Estimated Autism Spectrum Disorder (ASD) Cases in Latin America by Country, 2010 and 2020 provides macro-level estimates of ASD cases for Latin American countries. The dataset, authored by Juan Moises de la Serna and hosted on Harvard Dataverse, applies assumed prevalence rates of 0.3% (2010) and 0.6% (2020) to approximate population figures. Data should be interpreted as modeled estimates, not administrative counts of diagnosed cases.
Use Cases
- Analyze changes in estimated ASD prevalence between 2010 and 2020 based on the provided time-series data.
- Compare estimated ASD burden across different Latin American countries based on country-level estimates.
- Model the potential impact of different prevalence assumptions on population-level estimates based on the described methodology.
Strengths
- Provides estimates for two distinct time points (2010 and 2020) for longitudinal comparison.

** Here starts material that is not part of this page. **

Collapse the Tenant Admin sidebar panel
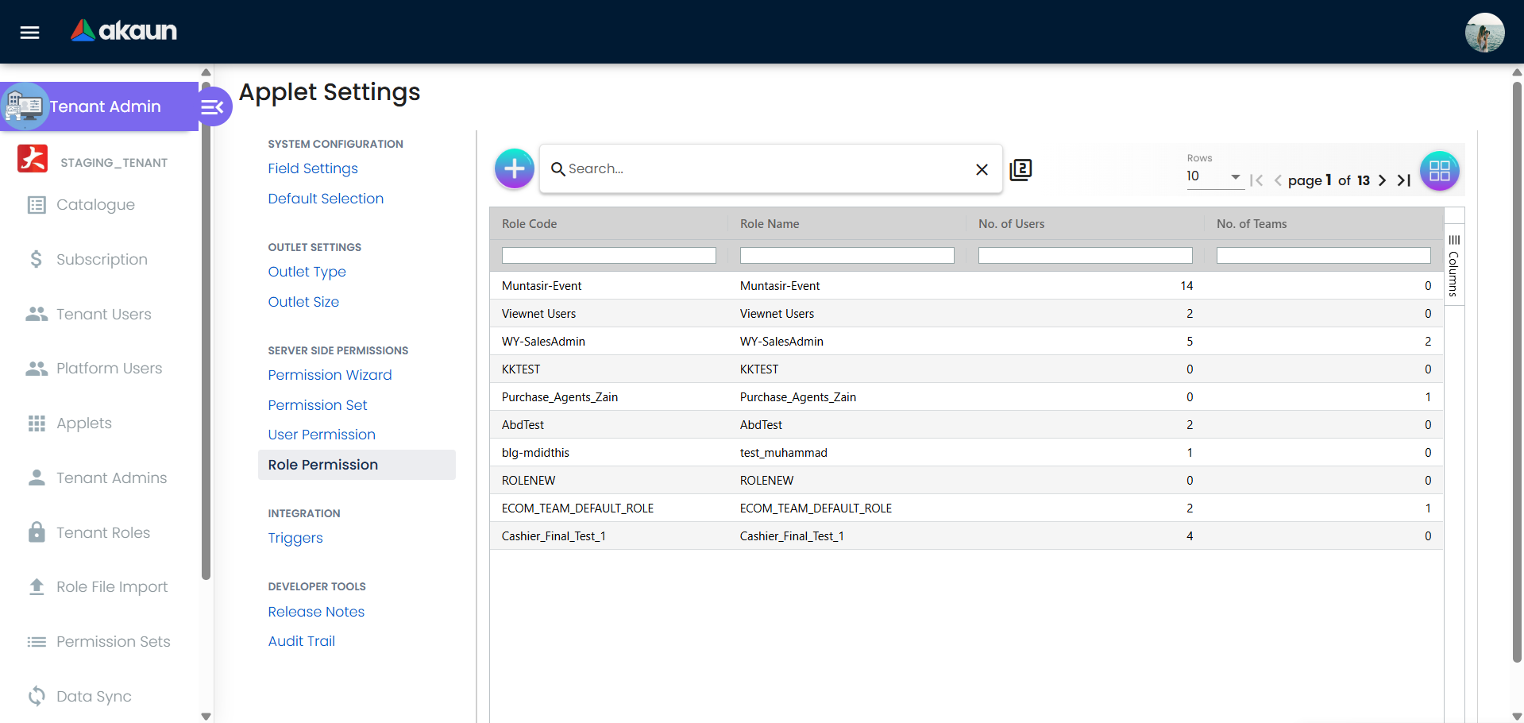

- Covers multiple countries within the Latin American region.
- Explicitly documents the assumed prevalence rates (0.3% and 0.6%) used for modeling.
Limitations
- Column-level documentation is absent; field semantics must be inferred after download.
- Data are modeled estimates derived from assumed prevalence rates, not administrative counts of diagnosed cases.
- Row count is unknown, which may limit suitability assessment.
Provenance
- Source
- Harvard Dataverse
- Collection Method
- Estimates derived by applying assumed ASD prevalence rates to approximate total population figures by country.
- Time Range
- 2010 and 2020
- Freshness
- Last updated 2026-03-24 21:34:55; freshness should be verified.